I have been suffering from chronic headaches (I may have mentioned this in a previous post) for the last month or so. They are very specific: the type of pain is the same, the location of the pain is the same, etc. Usually when I get these headaches, it means I need an increase in my
Lyrica dosage (for some reason, my body tends to build-up a tolerance to medication very quickly). Well, I now take the maximum dose (200 mg, three times daily...which is doing absolutely nothing for my waistline, by the way...), so an increase is out of the question. When I brought this up to my pain management doctor (Dawn Nehls), she thought that we should try to treat the headache pain. I've been on midrin, fiorinal and amitriptyline, but nothing is working to relieve the pain. My doctor suggested that she should refer me to a neurologist, because she doesn't know what else to do.
Well, today I saw said neurologist and it was a complete waste of time. The guy treated me like a seeker. I even told him that I haven't taken any narcotic pain killers in at least four months because I hate the way they make me feel. He said that I should titrate off the medicine I take and that since I'm young, I shouldn't have the neurostimulator implanted, either. He pretty much told me I should do the opposite of the management plan Dawn and I have worked hard to tweak over the last seven years. He asked if the headaches happen after migraine triggers (chocolate, alcohol, etc.) or if they make me feel nauseated and they don't. He asked if I'm depressed or anxious about my pain and I told him no, to which he replied that my pain "can't be too serious, then". Wait...so...because I'm not reacting to something I have no control over and cannot change, I don't want pain relief? Really?? He told me that our bodies do miraculous things and that I should exercise more and my body will heal itself. Okay, I know I don't make six figures a year, nor do I have a fancy medical degree, but even I know that cartilage does not regenerate. That's why osteoarthritis exists. So...I can exercise until I'm the fittest woman on the planet...I'm
still going to be in pain because I will
still be without cartilage in my right ankle.
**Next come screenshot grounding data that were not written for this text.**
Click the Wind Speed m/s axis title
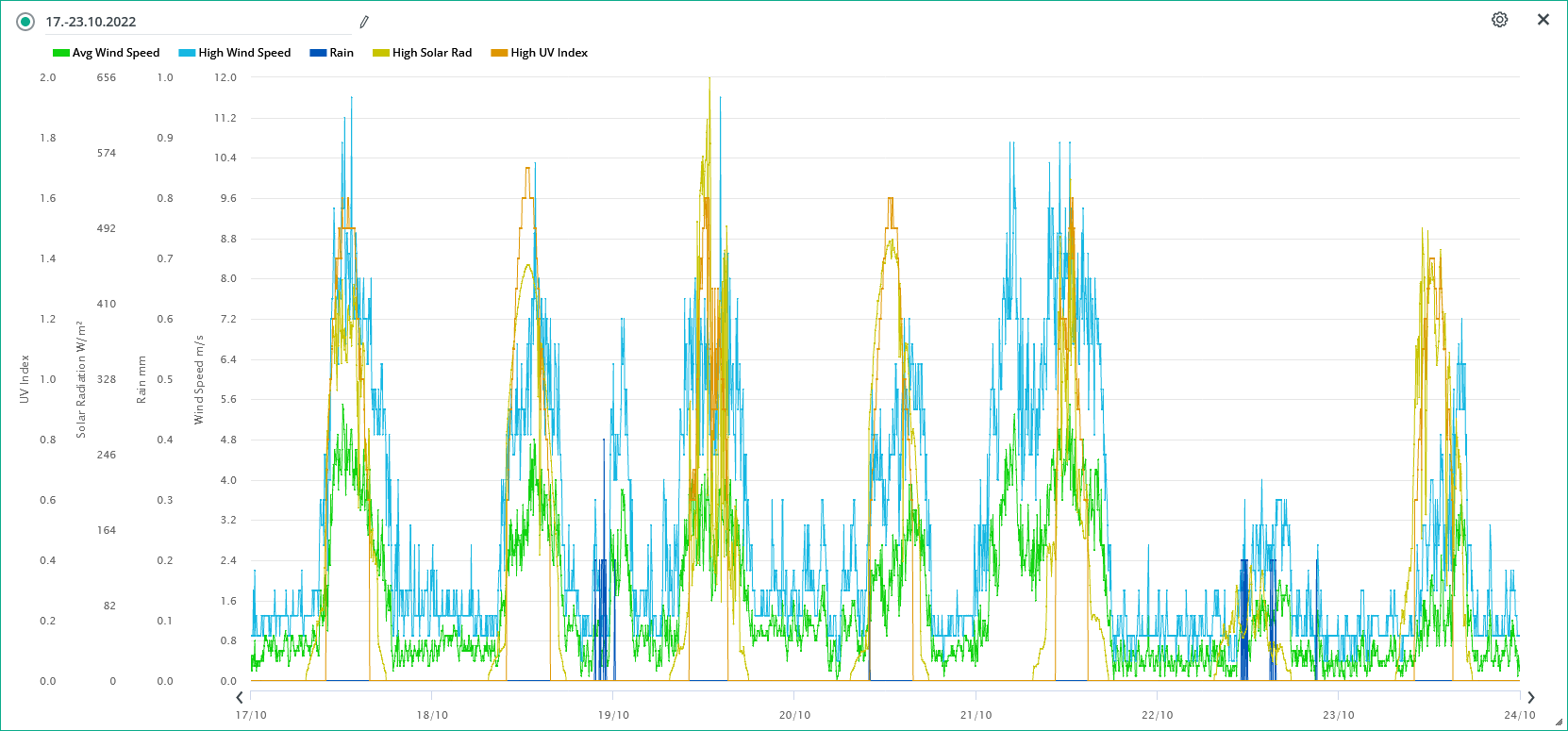This screenshot has height=731, width=1568. [199, 379]
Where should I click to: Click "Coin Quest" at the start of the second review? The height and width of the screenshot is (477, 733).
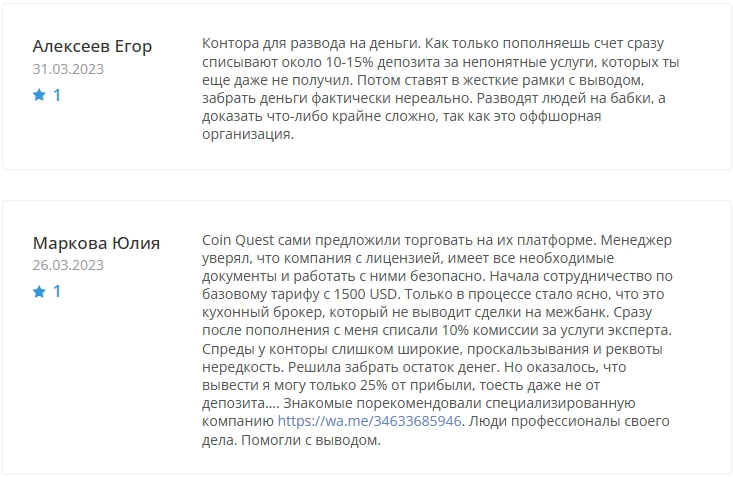pos(238,240)
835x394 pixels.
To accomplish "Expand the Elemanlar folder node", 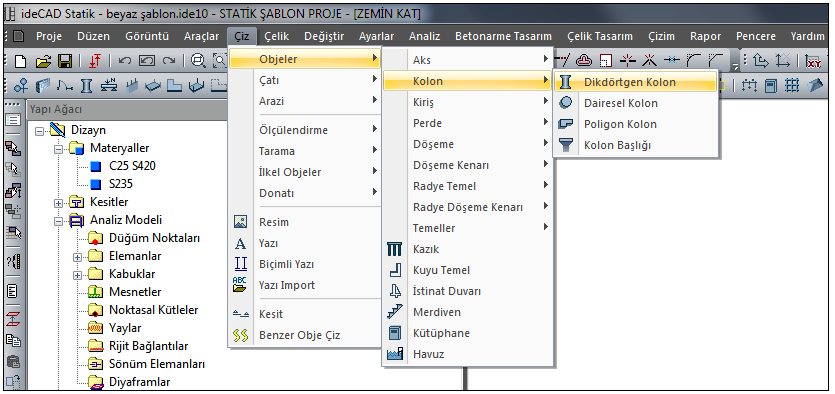I will click(78, 257).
This is what makes me angry about my situation...people who don't have real pain go to the doctor for pills and they ruin things for those of us whose pain is very real and very debilitating. I felt like I wasn't being heard during my appointment (marked by the fact that he asked me the same questions four or five times--which also makes me feel like he thinks I was making stuff up...like he was trying to trip me up or something). So...I guess I'm going to call Dawn on Monday and ask for a referral elsewhere. So frustrating...
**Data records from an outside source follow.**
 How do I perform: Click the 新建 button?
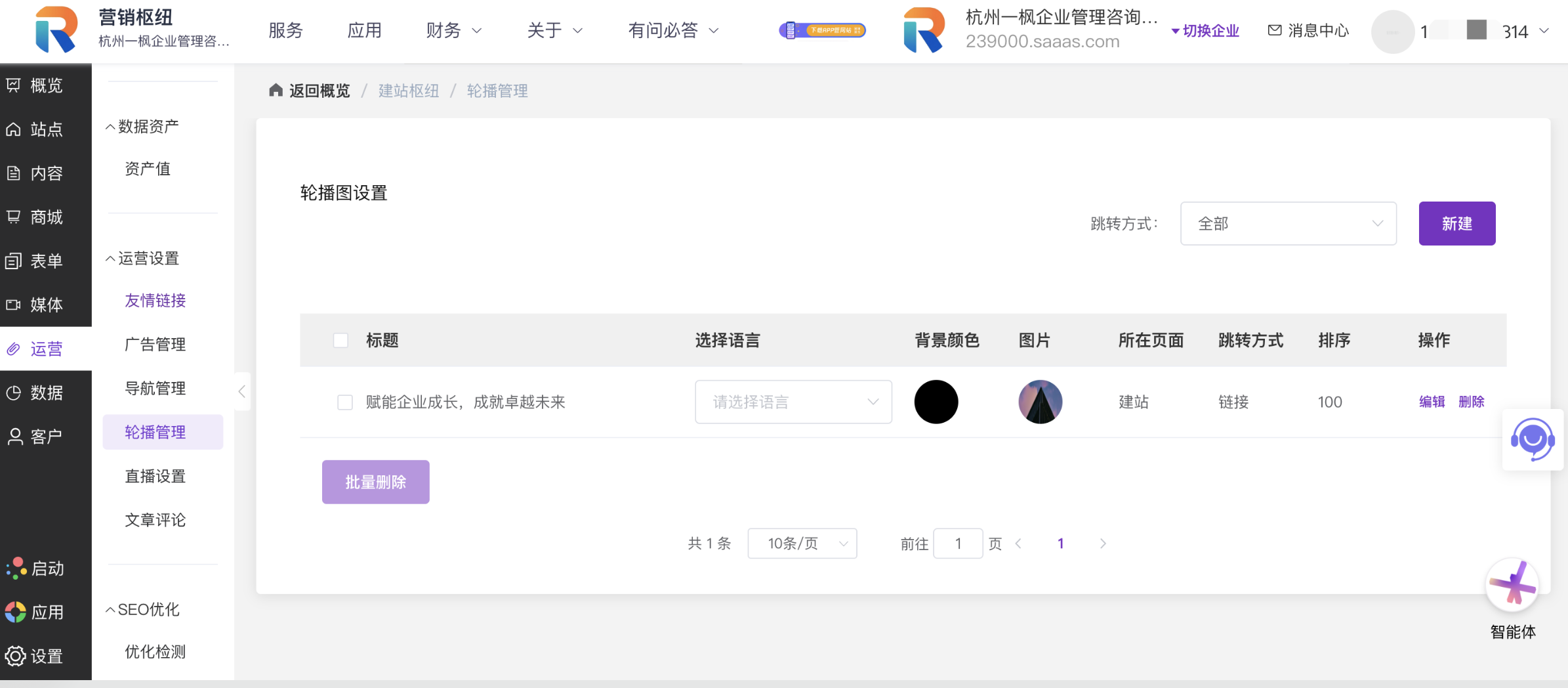pyautogui.click(x=1456, y=224)
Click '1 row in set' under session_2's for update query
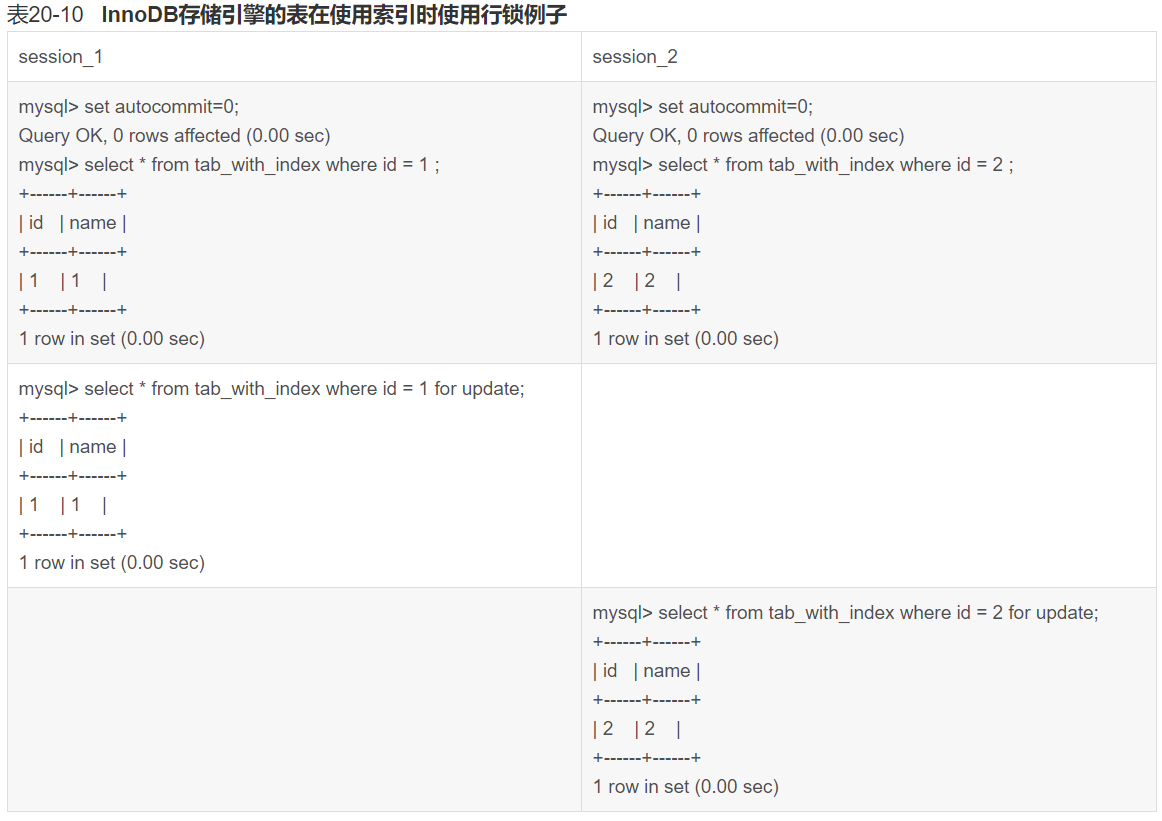Viewport: 1162px width, 821px height. [686, 787]
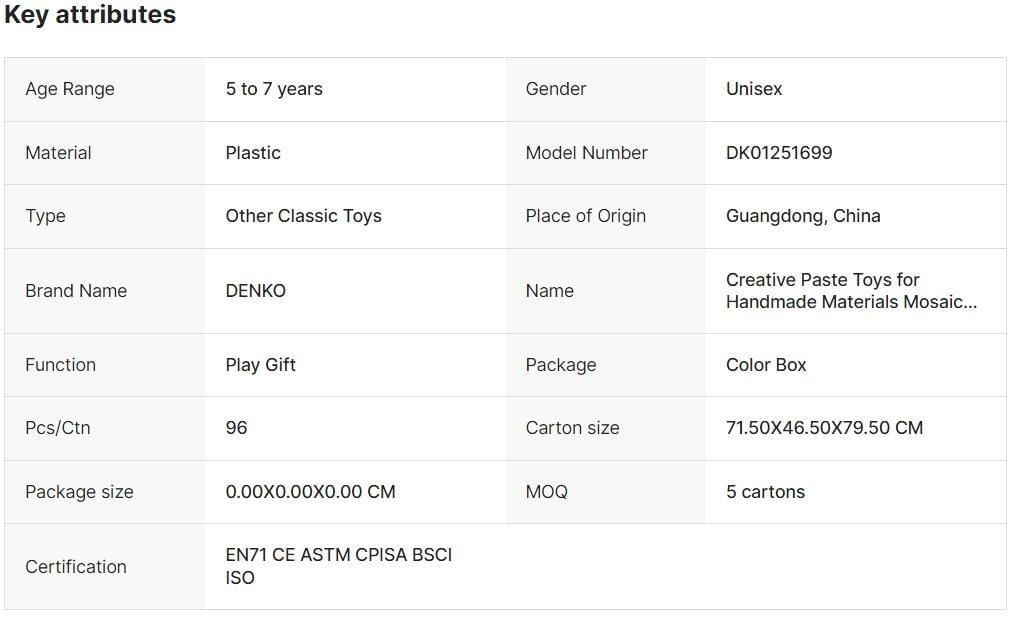Select the '5 to 7 years' value
This screenshot has height=619, width=1012.
pyautogui.click(x=274, y=89)
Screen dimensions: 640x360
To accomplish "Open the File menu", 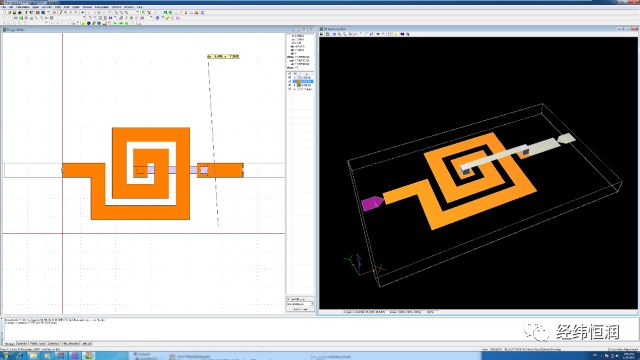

After my appointment, I sat in my room, trying to think of possible next steps with this whole thing when it hit me...I couldn't really accurately describe my headaches before...but I thought of it: it feels like I have an ice cream headache (or brain freeze, if you will) all day long. Out of curiosity, I googled "ice cream headache" and discovered the medical term for them is sphenopalatine ganglioneuralgia.
Sphen/o refers to the sphenoid bone, one of the bones that comprises the cranium.
Palatine means relating to the palate. "Sphenopalatine" just describes the location/origin of the headache and wasn't nearly as applicable as "ganglioneuralgia".
Gangli/o refers to ganglion, which is a group of nerve cells forming a nerve center, especially one located outside the brain or spinal cord.
Neur/o pertains to nerves and
-algia means pain (Look! My medical terminology course is already paying off!). I have peripheral neuropathy, which is why I take Lyrica in the first place. Is it merely coincidence that when my body is withdrawing from Lyrica, I have these sphenopalatine ganglioneuralgia-esque headaches (that was a mouthful!)?!? Also, I came across something called "cervicogenic headaches", which is a headache that is caused from a problem in the spine (such as neuropathy, maybe?). Cervicogenic headaches are also associated with pain, numbness, or weakness of the lower extremities (such as my ankle?), especially if the spinal cord or spinal nerve roots are involved. Cervicogenic headaches most commonly occur in adults and are not usually associated with nausea, vomiting, visual or hearing changes, and auras. I'm thinking I may have just diagnosed myself (not to sound like a total hypochondriac...).
Now...if only it were Monday so I could talk to Dawn!